The sky lightened, took on the flaming colours of an autumn dawn and paled to grey, but Legolas remained motionless in the middle of the ruined wood.  It was a farewell.  One way or another, he had chosen to leave this part of his past behind.

He did not flinch when a hand landed on his shoulder.  ‘Adar,’ he said.

‘I could have been anyone,’ Thranduil remarked.  ‘You should have let Dravan stay with you.’

‘It was not a night that required an observer.’

The Woodland King narrowed his eyes at his son.  ‘Perhaps not,’ he allowed.  He lapsed into silence, waiting for Legolas to speak.

‘She has gone,’ he said finally.  ‘Whatever was here, it is here no longer.’

‘Understandable,’ Thranduil said.  ‘There is nothing else left.’

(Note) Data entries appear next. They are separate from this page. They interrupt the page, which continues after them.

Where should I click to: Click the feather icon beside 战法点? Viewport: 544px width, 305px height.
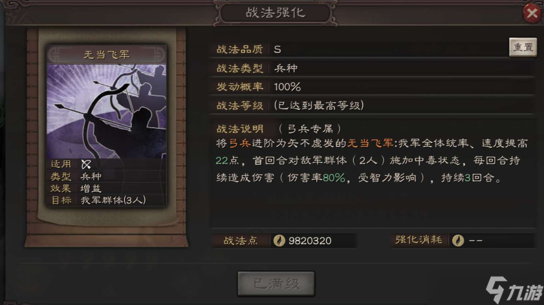click(279, 240)
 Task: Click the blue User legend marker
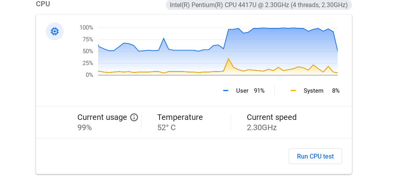(226, 91)
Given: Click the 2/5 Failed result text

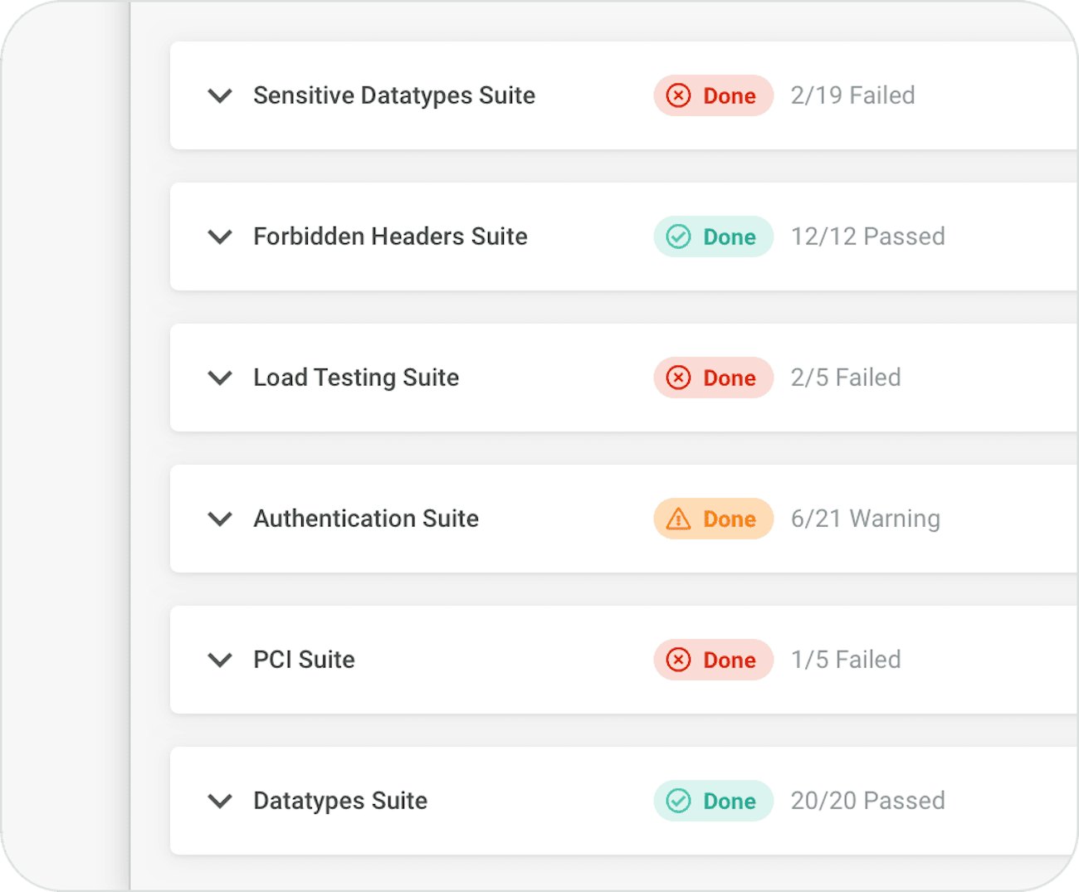Looking at the screenshot, I should pyautogui.click(x=845, y=378).
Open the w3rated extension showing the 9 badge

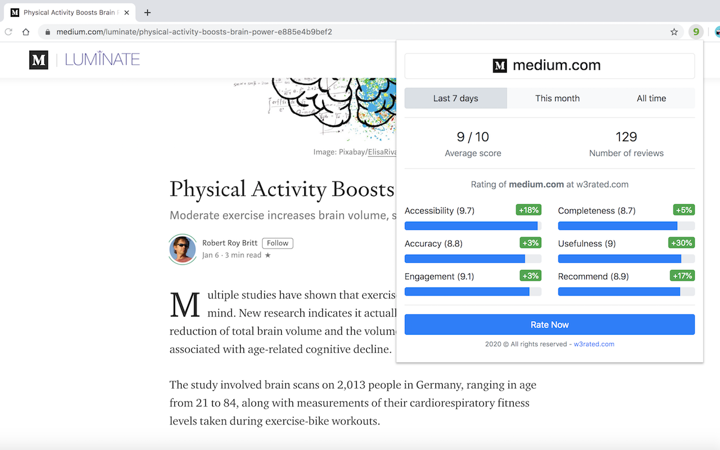[696, 32]
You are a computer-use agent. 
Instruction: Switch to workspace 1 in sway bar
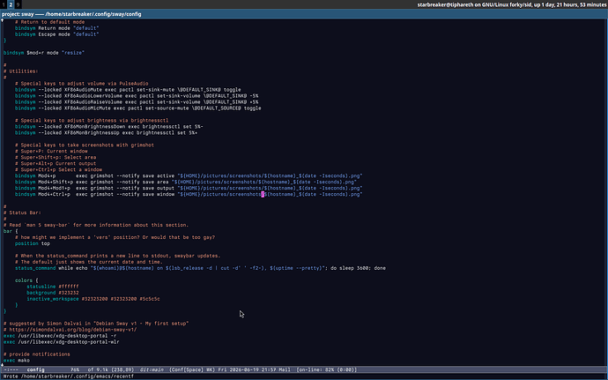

‘Dravan says the forest will grow again.  Winter will pass swiftly enough, and, with spring, the cycle will begin again.’

‘True enough.’ 

‘I should have been here.’

‘Not even you can follow two paths at once.’  Thranduil’s voice had taken on a dry edge.  ‘Your duty took your elsewhere.  It could be argued that you were more use where you were – since your charge made it through to Mordor and saved us all.’

They turned without discussion and stepped carefully across the top layer of soft ash, working their way to the half-charred trees and beyond them to the undamaged forest beyond, where Thranduil’s ubiquitous guards waited with their horses.

‘Will you come back here?’ his adar asked.

Legolas turned, taking a long look between the trunks.  ‘No,’ he said.  ‘I think not.’  He ran a hand over his hair.  ‘There is nothing here for which to return – nothing but shadows and illusions.’  He turned abruptly to face his father.  ‘Will you ever sail?’ he asked.

‘When the time is right,’ Thranduil said reflectively. ‘There is no rush.’ He reached out to touch his son.  ‘How could I not, when you and your Naneth will be there?’ Legolas caught his breath and his father smiled sadly.  ‘Do you think I did not know?’

He swallowed.  ‘I will not go yet – not while Elessar lives.’

‘We make promises,’ his father told him.  ‘Promises we cannot always keep.  It is not always, in the end, up to us.’  He met his son’s eyes squarely. ‘It was not your naneth’s fault that she could not guide you to adulthood.  It is not your fault that your path takes you from the Greenwood – nor is it mine that my duty keeps me here.  We do what we can.’

‘This place,’ Legolas said.  ‘It feels … at peace.  An old sorrow has been put to rest – although whether it was in me or ...’  He raised his face to let the breeze blow over him and drew a deep breath.  ‘It is over.’